_TO DO_
(a) According to the account of the Martinsburg photography studio, what was Marguerite L. Fawley's hometown?
(b) Carry forward the account of the Martinsburg photography studio and its partners from the point where it stops.

Our stories today involve a little misfortune, quite a bit of mystery, and a dash of serendipity to round it all out.

First I want to talk a little bit about the partners in that Strayer, Dey and Fawley studio in Martinsburg, West Virginia.

I ran across a 1914 yearbook ad for that studio.

That was actually the first thing I saw.

And itt said that it was being run by the Misses Strayer, Dey and Fawley.

In other words, 3 unmarried women all of whom would use the title “Miss”.

That was pretty exciting to find.

And when I found the Martinsburg city directories I figured, Great! This is going to list who the partners were in that firm.

The partners were listed as:

Eva B. Strayer
Lloyd A. Dey
Marguerite L. Fawley.

OK, well, before we get to Lloyd A. Dey, let me just talk about Marguerite L. Fawley, as Miss Fawley’s story was easy to figure out, in some ways because it’s also quite sad.

As it turned out, she had health problems for years.

She was from Wabash, Indiana … and I suspect that maybe that’s how she knew Eva B. Strayer, because that was near where Eva grew up.

But at some point around 1913 she moves East, and she’s running a studio with several other women, but she has health problems that have plagued her all her life.

She returns to Indiana, gets treatment, thinks she’s cured, then travels back East to visit her brother in Massachusetts.

_DATASET EXCERPTS_
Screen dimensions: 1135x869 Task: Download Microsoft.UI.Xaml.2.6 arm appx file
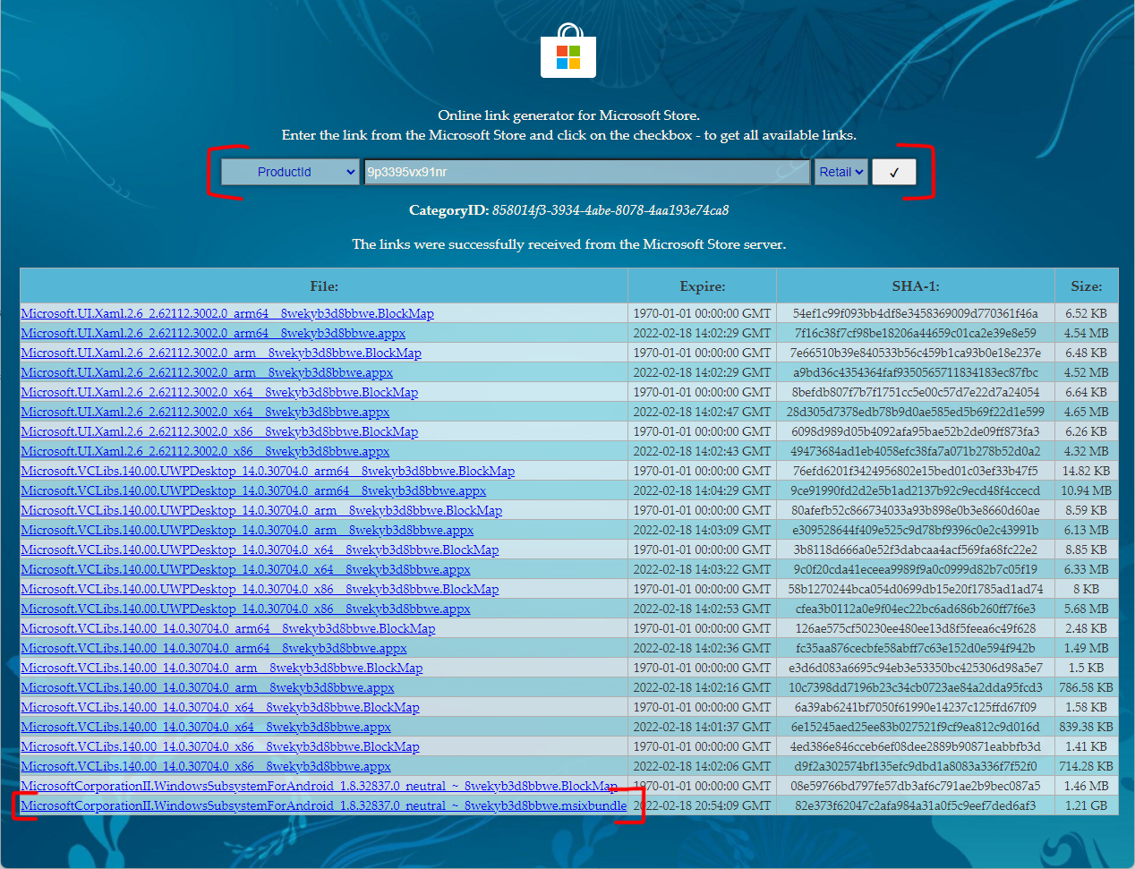point(207,372)
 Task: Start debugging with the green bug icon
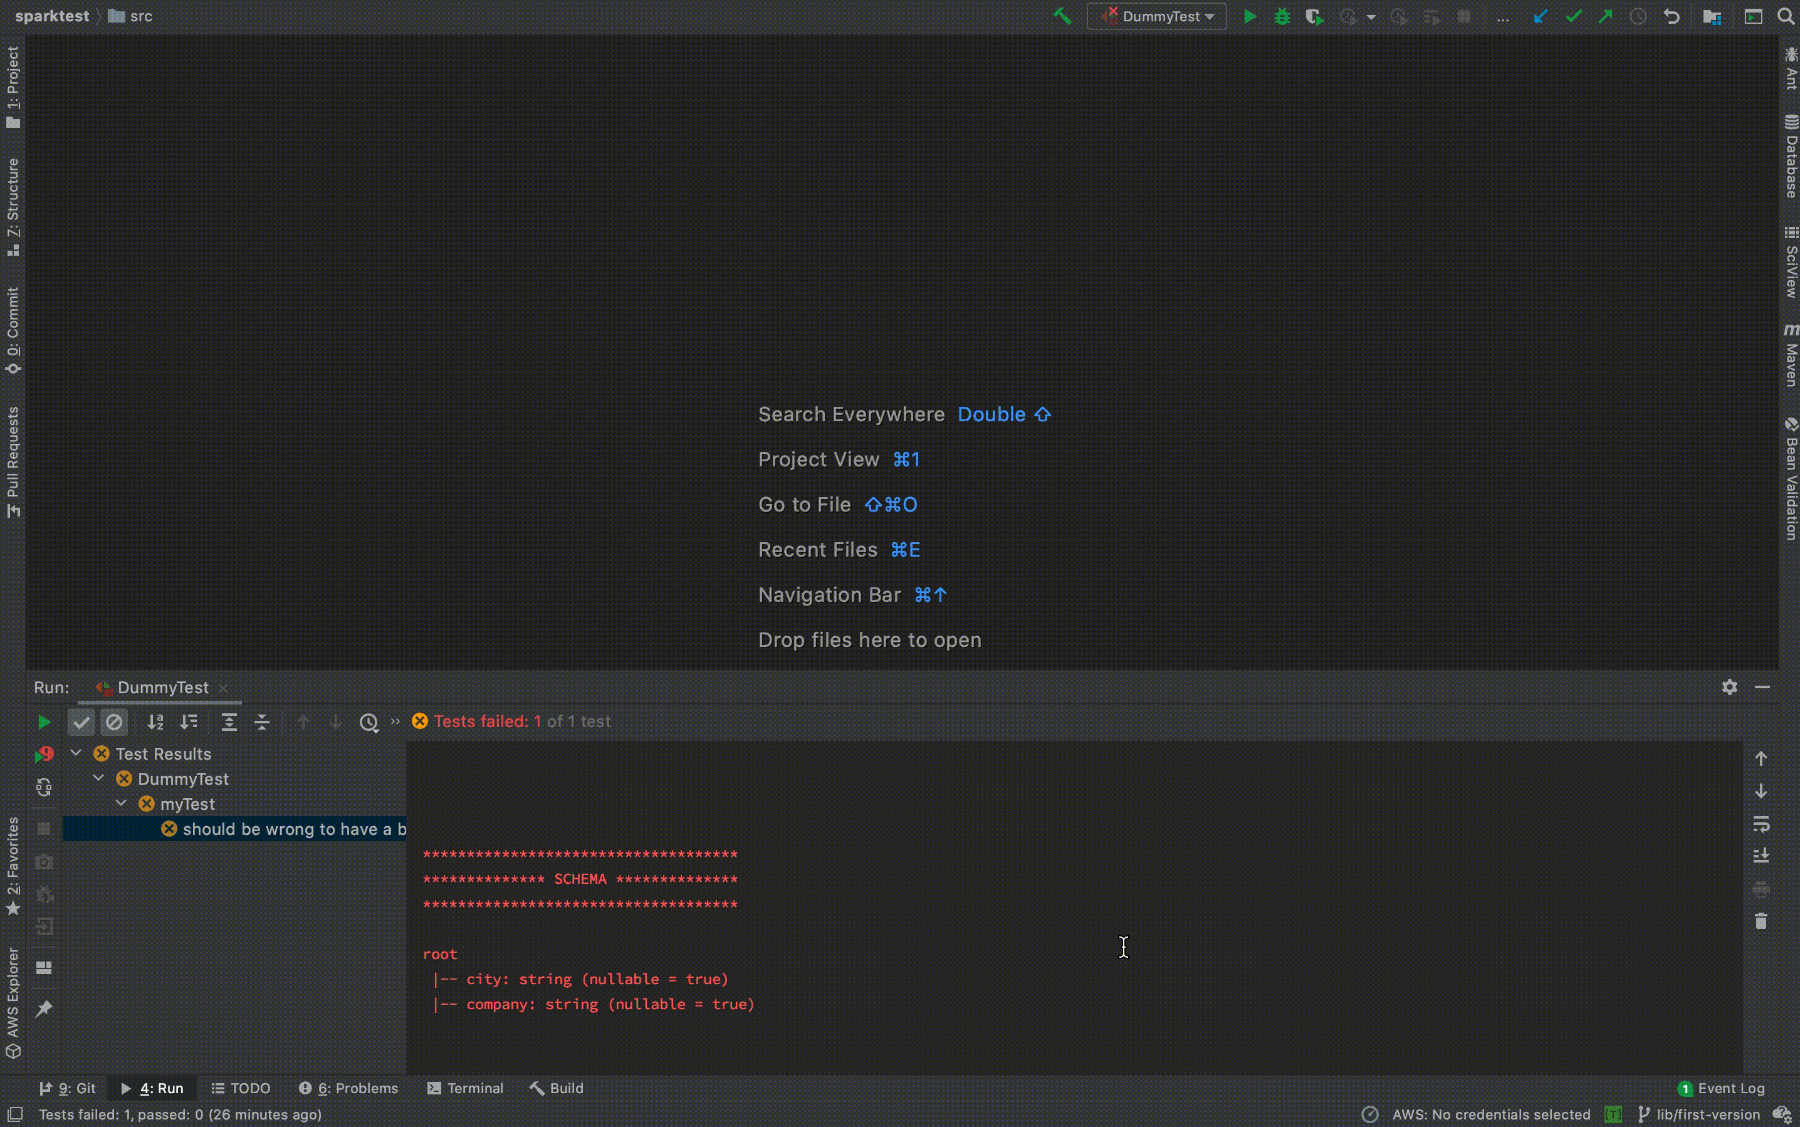pyautogui.click(x=1282, y=16)
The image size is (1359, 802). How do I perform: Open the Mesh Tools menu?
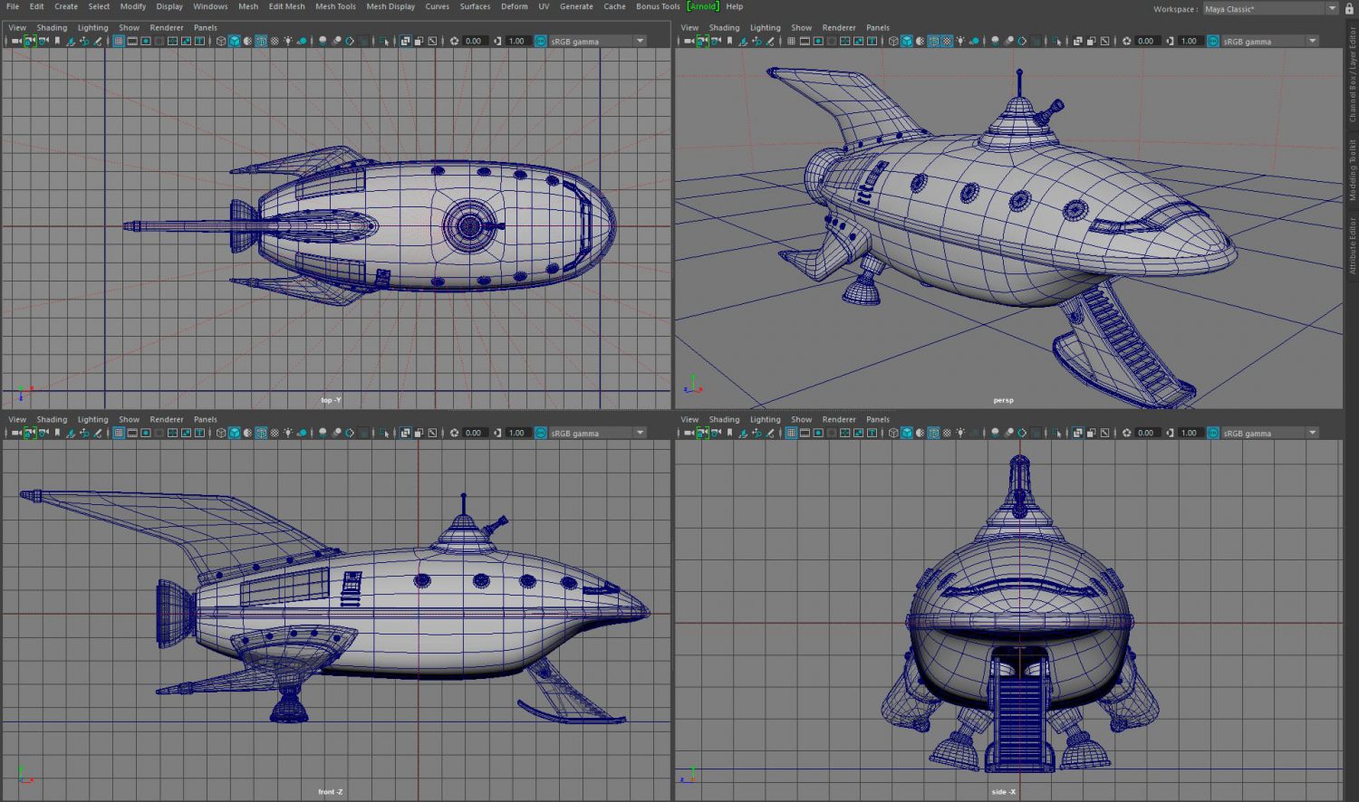tap(335, 6)
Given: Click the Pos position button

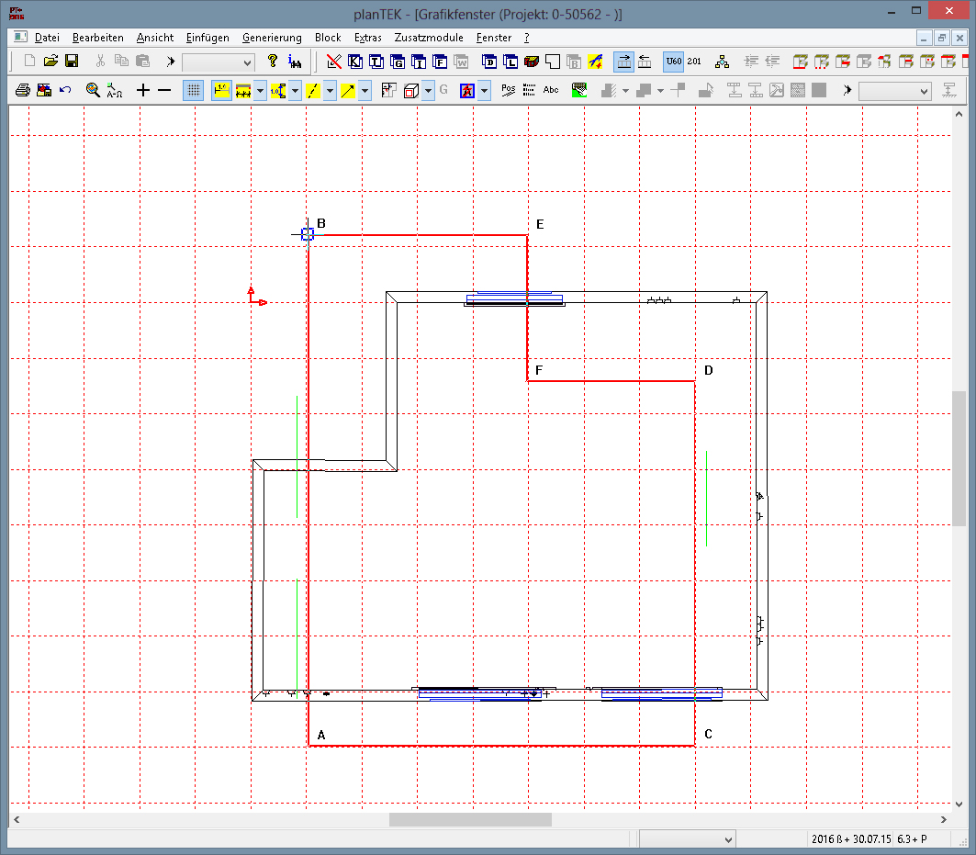Looking at the screenshot, I should 509,90.
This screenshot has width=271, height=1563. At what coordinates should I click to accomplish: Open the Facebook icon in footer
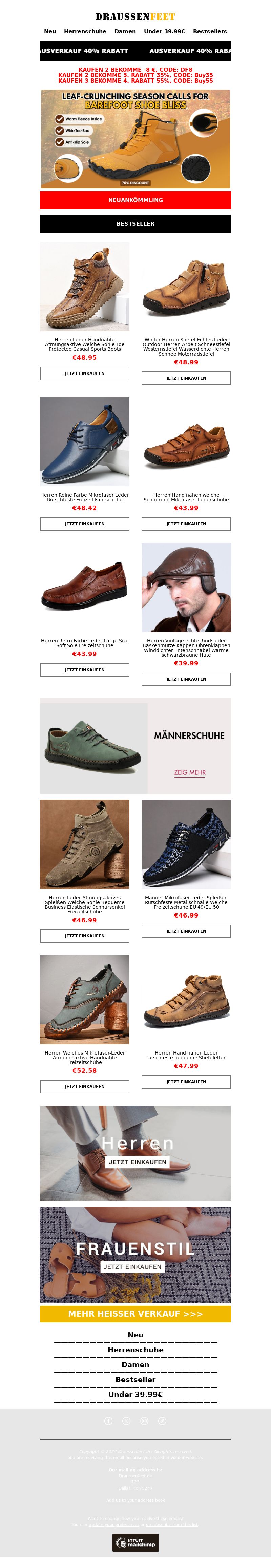(x=108, y=1420)
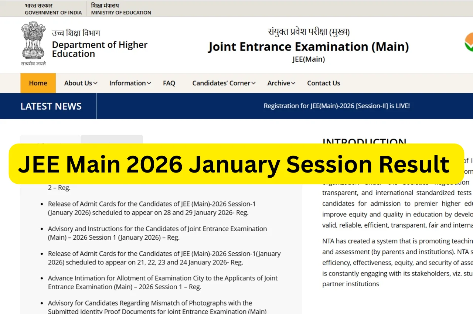Click the MINISTRY OF EDUCATION header link
Image resolution: width=473 pixels, height=314 pixels.
pyautogui.click(x=121, y=9)
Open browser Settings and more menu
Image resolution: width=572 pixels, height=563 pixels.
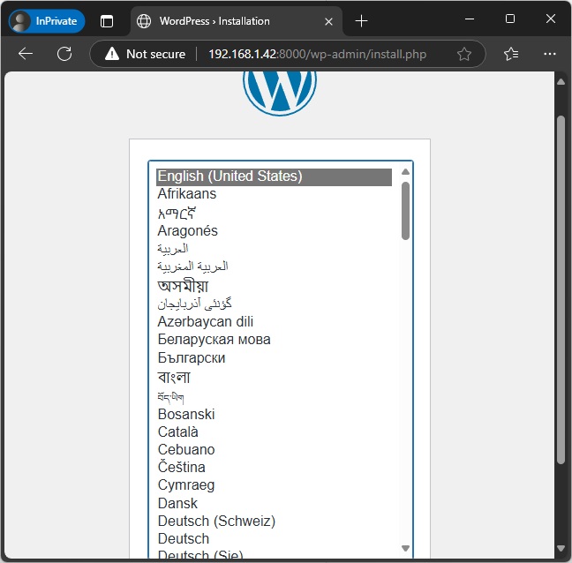point(550,54)
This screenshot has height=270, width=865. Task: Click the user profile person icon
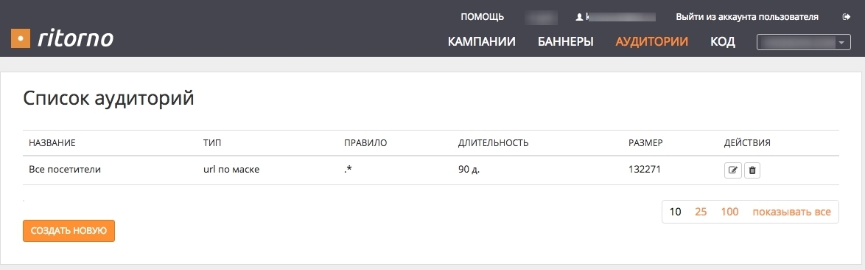(579, 17)
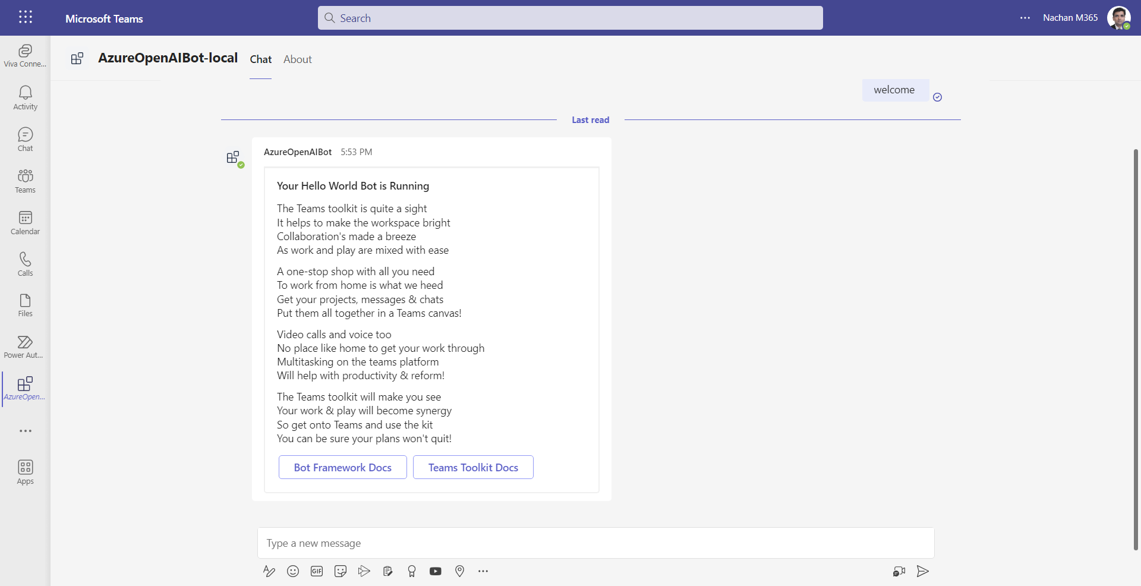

_SET OF ANSWERS_
(a) Wabash, Indiana.

(b)
Sh gets off the train, falls ill, and dies.

I know this because her death was such a “cause celebre” back in Wabash, Indiana in 1917, that it is written up in several newspapers.

She’s only age 33 when she dies, and maybe this is why the Strayer, Dey and Fawley studio ended.

But that leaves Lloyd A Dey as that third partner [to account for].

As I said, in the 1913 yearbook ad for that studio, it says that it was being run by 3 women.

So I looked in the the Martinsburg city directory, expecting to find a woman connected with Lloyd A. Dey, like a sister or cousin or somebody.

But I didn’t find anybody else named Dey in the directory.

All three of the partners — Strayer, Dey and Fawley — all three of them board in the same rooming house, so maybe they’re all women, and Lloyd is just a woman with a man’s name.

Remember, we saw that already in Lowell, Massachusetts, where Miss M. Frank Kimball had a name that was usually a man’s name … and Serge Duclos also had a name that was more typically a man’s name.

Lloyd A. Dey could conceivably be a woman [therefore].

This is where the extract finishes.